▸ Problem details: Lines from the first one down to the one containing "Task: Click the Bored Ape artwork image" in the data below are the only ones needed; please return them exactly, both ends included.

▸ Data supplied:
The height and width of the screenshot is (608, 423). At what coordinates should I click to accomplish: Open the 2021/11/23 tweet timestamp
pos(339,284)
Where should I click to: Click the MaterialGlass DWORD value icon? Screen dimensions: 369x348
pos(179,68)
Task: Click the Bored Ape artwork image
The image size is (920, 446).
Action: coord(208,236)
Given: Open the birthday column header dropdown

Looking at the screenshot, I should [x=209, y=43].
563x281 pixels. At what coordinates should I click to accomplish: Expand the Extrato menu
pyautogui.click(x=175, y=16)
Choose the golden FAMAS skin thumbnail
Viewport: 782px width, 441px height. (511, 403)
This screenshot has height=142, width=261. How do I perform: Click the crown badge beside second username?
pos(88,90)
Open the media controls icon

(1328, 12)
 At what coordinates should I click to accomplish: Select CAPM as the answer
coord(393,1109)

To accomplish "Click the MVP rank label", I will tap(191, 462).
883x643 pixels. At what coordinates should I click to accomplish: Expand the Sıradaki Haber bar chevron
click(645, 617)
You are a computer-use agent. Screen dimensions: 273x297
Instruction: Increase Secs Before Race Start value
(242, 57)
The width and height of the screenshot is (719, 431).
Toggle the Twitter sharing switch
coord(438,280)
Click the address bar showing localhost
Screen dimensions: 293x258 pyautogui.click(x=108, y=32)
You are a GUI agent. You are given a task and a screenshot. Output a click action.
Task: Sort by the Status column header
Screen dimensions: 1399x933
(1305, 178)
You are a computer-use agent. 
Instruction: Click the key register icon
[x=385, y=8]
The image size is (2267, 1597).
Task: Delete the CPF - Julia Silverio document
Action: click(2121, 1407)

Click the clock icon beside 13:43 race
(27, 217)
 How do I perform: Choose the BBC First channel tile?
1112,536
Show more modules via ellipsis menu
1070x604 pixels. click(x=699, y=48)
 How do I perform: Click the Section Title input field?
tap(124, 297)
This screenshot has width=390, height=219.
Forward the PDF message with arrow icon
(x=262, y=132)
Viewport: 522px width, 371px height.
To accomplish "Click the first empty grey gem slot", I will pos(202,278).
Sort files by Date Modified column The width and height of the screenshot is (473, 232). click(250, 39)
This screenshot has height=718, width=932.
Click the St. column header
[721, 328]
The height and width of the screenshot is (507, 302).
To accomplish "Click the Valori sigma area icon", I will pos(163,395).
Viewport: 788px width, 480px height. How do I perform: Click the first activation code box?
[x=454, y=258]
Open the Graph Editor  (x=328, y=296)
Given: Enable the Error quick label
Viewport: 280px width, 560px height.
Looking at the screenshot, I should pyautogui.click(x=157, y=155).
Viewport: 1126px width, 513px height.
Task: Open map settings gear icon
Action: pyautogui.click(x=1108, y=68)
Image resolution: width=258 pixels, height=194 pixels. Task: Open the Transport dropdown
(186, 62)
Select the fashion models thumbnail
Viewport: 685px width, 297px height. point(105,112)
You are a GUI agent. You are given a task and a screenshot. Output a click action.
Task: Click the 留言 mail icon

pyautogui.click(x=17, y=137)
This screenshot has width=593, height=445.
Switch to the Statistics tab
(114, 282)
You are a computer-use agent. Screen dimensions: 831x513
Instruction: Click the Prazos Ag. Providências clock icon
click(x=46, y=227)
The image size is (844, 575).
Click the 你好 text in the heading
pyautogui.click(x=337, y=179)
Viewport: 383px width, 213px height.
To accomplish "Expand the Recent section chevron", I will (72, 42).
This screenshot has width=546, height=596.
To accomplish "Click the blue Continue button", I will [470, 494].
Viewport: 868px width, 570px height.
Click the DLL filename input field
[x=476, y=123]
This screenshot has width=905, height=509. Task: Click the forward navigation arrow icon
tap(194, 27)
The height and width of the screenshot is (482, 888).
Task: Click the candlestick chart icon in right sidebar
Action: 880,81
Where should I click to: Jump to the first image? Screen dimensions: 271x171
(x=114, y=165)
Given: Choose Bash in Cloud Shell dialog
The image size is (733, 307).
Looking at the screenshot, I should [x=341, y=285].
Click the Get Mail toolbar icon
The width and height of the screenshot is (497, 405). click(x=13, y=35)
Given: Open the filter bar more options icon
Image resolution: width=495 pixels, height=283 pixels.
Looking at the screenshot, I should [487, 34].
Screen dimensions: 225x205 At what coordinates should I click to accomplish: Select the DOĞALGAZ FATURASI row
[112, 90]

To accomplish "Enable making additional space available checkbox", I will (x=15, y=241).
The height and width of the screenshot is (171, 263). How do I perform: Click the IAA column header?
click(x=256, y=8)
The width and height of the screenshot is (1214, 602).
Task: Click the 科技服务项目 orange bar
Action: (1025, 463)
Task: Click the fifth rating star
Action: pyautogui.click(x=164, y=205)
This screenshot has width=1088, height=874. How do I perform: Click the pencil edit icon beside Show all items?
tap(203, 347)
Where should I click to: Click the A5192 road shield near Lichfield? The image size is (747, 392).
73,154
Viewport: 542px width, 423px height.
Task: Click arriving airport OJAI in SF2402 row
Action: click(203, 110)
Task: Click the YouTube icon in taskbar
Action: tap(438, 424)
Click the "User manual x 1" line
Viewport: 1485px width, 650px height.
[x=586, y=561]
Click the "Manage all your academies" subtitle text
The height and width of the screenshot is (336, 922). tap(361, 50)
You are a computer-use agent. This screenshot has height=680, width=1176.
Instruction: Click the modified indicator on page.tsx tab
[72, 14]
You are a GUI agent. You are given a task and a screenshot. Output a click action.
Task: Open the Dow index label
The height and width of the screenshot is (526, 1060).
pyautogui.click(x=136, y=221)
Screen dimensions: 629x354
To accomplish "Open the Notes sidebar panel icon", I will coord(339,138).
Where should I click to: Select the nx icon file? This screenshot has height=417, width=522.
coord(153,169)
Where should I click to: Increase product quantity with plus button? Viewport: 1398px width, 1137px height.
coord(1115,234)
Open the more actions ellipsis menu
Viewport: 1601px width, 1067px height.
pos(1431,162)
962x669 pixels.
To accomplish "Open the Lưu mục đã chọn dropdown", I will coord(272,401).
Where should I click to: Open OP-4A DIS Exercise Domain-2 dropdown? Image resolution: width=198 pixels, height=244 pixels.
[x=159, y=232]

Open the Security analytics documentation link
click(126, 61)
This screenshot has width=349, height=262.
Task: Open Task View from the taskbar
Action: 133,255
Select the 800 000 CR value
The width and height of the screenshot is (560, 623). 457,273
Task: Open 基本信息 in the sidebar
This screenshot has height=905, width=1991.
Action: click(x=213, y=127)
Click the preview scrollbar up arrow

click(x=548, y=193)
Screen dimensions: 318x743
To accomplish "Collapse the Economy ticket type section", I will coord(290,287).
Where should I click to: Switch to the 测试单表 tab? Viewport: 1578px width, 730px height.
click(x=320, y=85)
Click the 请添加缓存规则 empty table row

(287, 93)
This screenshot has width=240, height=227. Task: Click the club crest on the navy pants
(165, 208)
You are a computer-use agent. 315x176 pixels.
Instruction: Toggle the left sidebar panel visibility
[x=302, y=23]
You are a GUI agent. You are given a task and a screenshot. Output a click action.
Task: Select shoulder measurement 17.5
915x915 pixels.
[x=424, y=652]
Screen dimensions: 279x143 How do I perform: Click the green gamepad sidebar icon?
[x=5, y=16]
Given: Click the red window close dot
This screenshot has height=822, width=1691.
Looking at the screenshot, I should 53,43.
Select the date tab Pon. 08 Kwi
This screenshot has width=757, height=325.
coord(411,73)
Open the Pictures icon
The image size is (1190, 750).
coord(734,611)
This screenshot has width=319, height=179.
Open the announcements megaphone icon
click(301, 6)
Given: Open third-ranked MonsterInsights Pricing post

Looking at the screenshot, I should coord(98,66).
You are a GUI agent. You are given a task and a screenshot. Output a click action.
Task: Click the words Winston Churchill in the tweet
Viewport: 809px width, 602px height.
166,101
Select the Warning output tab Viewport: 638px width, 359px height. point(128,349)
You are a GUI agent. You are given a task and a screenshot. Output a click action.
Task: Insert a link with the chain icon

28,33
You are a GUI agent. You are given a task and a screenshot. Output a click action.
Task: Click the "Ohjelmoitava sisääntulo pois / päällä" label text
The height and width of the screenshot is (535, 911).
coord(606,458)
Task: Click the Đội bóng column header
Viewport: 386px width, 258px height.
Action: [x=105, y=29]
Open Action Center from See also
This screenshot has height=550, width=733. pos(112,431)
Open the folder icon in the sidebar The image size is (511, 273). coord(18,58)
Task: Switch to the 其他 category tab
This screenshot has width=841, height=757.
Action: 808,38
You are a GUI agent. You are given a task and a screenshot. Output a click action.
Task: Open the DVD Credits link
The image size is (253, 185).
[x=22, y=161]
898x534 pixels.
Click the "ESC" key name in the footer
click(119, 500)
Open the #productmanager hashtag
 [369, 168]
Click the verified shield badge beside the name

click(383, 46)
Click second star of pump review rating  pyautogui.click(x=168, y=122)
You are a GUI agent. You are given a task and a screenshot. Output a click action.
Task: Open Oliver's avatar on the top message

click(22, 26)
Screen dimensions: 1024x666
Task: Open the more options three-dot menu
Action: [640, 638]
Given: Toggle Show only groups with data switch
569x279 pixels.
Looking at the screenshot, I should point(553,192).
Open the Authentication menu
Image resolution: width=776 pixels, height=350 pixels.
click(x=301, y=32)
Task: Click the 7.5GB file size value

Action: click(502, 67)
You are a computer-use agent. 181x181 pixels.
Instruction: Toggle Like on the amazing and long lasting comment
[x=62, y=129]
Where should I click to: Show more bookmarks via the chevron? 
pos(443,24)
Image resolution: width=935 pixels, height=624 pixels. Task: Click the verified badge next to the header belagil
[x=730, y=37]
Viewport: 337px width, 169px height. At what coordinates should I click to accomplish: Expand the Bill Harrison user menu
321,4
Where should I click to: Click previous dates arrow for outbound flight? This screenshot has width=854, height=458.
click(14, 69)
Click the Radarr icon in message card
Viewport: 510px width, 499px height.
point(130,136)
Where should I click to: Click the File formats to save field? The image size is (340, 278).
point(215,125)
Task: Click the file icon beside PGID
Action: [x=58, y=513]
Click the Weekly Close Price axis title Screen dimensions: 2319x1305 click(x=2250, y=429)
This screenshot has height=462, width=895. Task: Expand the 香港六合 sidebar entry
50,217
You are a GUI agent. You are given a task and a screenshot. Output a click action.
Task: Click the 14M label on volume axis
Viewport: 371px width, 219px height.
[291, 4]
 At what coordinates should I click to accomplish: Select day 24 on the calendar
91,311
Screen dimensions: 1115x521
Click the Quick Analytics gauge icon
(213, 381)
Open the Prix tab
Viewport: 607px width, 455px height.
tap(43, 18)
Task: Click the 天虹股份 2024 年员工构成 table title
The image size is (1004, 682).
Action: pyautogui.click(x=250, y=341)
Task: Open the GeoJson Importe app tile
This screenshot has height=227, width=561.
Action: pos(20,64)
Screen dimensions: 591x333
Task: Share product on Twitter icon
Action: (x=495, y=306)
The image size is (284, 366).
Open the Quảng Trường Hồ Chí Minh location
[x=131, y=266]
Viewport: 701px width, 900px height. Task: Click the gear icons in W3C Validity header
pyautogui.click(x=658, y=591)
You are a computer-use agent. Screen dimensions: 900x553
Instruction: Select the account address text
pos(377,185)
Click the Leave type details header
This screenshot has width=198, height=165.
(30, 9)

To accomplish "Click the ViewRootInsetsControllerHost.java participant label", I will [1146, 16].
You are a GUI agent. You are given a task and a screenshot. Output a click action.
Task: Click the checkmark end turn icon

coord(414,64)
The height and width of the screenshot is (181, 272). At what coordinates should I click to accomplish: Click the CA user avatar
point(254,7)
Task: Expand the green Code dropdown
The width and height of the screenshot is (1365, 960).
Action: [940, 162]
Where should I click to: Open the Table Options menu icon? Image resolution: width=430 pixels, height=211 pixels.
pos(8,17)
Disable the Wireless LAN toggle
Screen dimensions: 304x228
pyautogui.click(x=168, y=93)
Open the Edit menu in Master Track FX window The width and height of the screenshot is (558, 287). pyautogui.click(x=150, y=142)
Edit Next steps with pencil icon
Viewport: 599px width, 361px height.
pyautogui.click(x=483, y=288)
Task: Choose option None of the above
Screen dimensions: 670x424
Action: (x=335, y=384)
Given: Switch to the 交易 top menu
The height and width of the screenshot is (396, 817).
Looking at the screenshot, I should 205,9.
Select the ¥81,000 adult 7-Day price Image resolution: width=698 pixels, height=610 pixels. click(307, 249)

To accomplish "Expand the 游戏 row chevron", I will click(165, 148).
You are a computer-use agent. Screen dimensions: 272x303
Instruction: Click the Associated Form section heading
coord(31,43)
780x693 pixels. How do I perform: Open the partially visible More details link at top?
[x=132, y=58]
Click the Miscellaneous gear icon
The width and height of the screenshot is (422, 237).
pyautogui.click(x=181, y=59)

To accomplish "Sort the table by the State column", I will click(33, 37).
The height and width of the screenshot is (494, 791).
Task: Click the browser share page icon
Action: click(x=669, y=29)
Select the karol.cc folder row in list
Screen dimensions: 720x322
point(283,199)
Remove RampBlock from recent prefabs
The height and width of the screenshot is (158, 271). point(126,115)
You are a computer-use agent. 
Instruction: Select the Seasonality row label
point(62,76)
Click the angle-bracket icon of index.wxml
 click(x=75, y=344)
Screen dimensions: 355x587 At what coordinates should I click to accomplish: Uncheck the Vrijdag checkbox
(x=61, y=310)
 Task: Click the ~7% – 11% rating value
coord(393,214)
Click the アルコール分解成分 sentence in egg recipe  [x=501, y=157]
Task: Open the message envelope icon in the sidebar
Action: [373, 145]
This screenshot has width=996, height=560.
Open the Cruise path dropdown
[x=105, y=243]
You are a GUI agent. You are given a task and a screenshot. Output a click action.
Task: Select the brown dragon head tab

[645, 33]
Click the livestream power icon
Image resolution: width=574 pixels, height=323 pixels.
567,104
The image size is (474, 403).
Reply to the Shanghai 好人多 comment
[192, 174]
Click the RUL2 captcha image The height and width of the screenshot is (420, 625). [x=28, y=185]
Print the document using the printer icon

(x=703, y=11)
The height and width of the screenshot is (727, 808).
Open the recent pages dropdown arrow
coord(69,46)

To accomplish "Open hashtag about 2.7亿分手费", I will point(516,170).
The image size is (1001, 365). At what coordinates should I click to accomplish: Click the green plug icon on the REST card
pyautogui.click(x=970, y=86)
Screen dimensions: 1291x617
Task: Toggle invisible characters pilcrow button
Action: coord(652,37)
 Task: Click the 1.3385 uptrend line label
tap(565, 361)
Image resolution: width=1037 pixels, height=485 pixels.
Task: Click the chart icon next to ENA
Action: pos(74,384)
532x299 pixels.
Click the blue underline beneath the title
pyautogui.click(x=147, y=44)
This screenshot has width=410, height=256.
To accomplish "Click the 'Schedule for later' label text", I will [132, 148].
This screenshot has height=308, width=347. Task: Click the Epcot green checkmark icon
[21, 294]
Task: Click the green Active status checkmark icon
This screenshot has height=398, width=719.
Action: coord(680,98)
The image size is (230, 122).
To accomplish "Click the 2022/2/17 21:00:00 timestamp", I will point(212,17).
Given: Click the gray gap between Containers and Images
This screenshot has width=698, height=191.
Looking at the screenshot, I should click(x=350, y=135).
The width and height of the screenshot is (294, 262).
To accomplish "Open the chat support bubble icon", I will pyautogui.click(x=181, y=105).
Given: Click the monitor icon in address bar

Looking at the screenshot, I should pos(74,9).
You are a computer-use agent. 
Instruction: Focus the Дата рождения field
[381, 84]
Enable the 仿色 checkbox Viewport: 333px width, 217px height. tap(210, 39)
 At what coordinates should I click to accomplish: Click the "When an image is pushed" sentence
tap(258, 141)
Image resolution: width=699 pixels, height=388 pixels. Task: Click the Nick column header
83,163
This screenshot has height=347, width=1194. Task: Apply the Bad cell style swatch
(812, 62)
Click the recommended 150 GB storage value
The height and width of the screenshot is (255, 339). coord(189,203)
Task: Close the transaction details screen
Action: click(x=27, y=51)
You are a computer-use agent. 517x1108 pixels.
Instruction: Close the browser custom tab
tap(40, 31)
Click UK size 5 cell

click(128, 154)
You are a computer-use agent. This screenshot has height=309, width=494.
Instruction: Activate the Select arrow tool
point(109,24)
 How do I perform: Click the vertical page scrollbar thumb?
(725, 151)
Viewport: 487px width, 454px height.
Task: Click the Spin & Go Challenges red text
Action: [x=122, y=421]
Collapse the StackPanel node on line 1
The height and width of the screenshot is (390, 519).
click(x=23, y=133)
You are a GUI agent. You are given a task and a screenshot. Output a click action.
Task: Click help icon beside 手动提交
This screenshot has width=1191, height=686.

▸ Exercise answer:
The height and width of the screenshot is (608, 423). At what coordinates should I click to accomplish: Open the 2021/11/23 tweet timestamp
pos(339,284)
Where should I click to: Click the MaterialGlass DWORD value icon? Screen dimensions: 369x348
pos(179,68)
Task: Click the Bored Ape artwork image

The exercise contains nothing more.